ISS and Glass Lewis have reviewed the proposed transaction and determined that it is in the best interests of WNS shareholders. Both firms cited the company's evaluation of alternative proposals and implied share price premium as key factors in establishing their "FOR" recommendations. The WNS Board of Directors has also unanimously recommended that shareholders vote "FOR" this strategic combination at both the upcoming Court Meeting and General Meeting, scheduled for August 29, 2025 [1].
WNS shareholders are encouraged to vote as soon as possible and are reminded that their vote is important, no matter how many shares they own. Proxy voting forms should be completed and returned to WNS' registered office by 2.00 p.m. (London Time) on August 27, 2025, or voted online following the instructions set out in the Forms of Proxy [1].

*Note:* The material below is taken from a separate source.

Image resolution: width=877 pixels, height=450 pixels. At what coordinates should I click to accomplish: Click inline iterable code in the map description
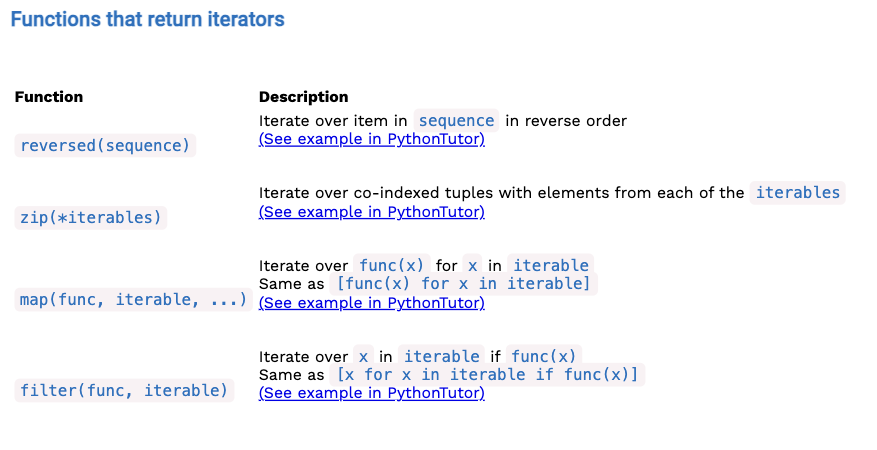pyautogui.click(x=551, y=265)
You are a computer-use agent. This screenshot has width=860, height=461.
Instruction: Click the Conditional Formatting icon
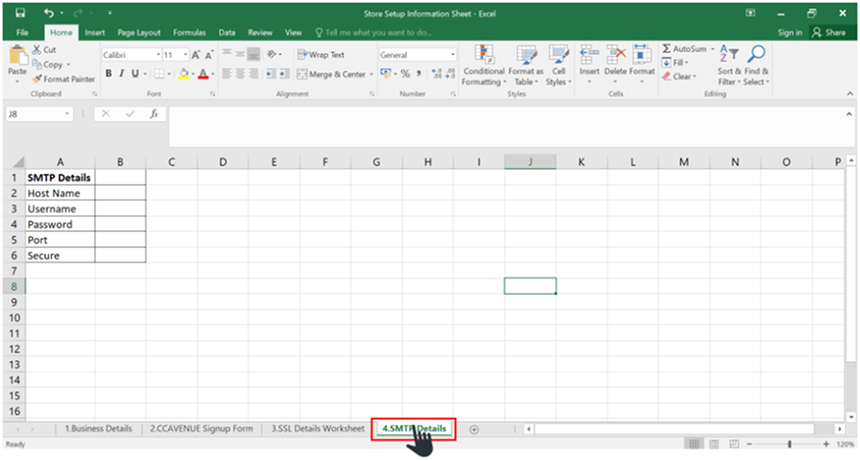coord(484,56)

The acquisition is expected to bring significant benefits to both Capgemini and WNS. For Capgemini, it represents a strategic move to strengthen its BPM capabilities and expand its service offerings. For WNS, the deal provides an opportunity to access Capgemini's extensive resources and expertise, potentially leading to enhanced services for its clients.

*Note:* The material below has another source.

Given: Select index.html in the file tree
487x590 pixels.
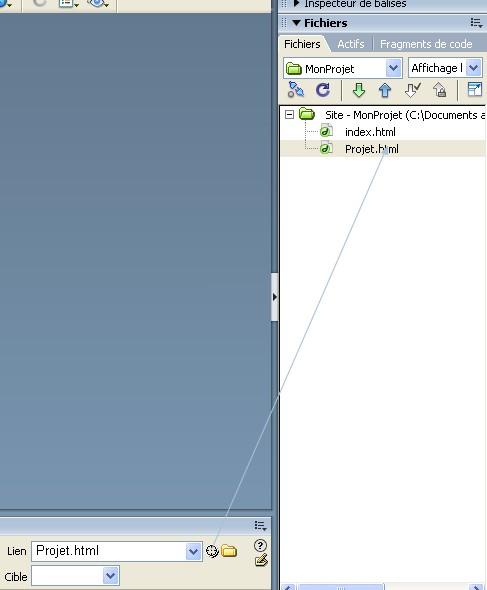Looking at the screenshot, I should (370, 132).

The transaction remains on track to close in the second half of 2023, subject to regulatory approvals. WNS shareholders are urged to review the proxy materials and make informed voting decisions.
References:
[1] https://www.nasdaq.com/press-release/wns-announces-proxy-advisory-firms-iss-and-glass-lewis-recommend-shareholders-vote
WNS Holdings Limited, a provider of digital-led business process management solutions, has received backing from proxy advisory firms for its proposed acquisition by Capgemini. The acquisition aims to expand Capgemini's capabilities in the BPM market and provide WNS clients with access to a broader range of services. The deal is expected to close in the second half of 2023, subject to regulatory approvals.
WNS Holdings Limited (NYSE: WNS), a digital-led business transformation and services company, has received strong backing from leading proxy advisory firms Institutional Shareholder Services Inc. (ISS) and Glass, Lewis & Co. (Glass Lewis) for its proposed acquisition by Capgemini SE (EUR: CAP). Both firms have recommended that shareholders vote "FOR" the acquisition, which aims to expand Capgemini's capabilities in the business process management (BPM) market and provide WNS clients with access to a broader range of services.The acquisition, announced on July 7, 2025, involves Capgemini acquiring WNS for a cash consideration of $76.50 per WNS share, totaling $3.3 billion, excluding WNS's net financial debt. The transaction is expected to close prior to the end of the calendar year, subject to customary closing conditions and regulatory approvals [1].
ISS and Glass Lewis have reviewed the proposed transaction and determined that it is in the best interests of WNS shareholders. Both firms cited the company's evaluation of alternative proposals and implied share price premium as key factors in establishing their "FOR" recommendations. The WNS Board of Directors has also unanimously recommended that shareholders vote "FOR" this strategic combination at both the upcoming Court Meeting and General Meeting, scheduled for August 29, 2025 [1].
WNS shareholders are encouraged to vote as soon as possible and are reminded that their vote is important, no matter how many shares they own. Proxy voting forms should be completed and returned to WNS' registered office by 2.00 p.m. (London Time) on August 27, 2025, or voted online following the instructions set out in the Forms of Proxy [1].
The acquisition is expected to bring significant benefits to both Capgemini and WNS. For Capgemini, it represents a strategic move to strengthen its BPM capabilities and expand its service offerings. For WNS, the deal provides an opportunity to access Capgemini's extensive resources and expertise, potentially leading to enhanced services for its clients.
The transaction remains on track to close in the second half of 2023, subject to regulatory approvals. WNS shareholders are urged to review the proxy materials and make informed voting decisions.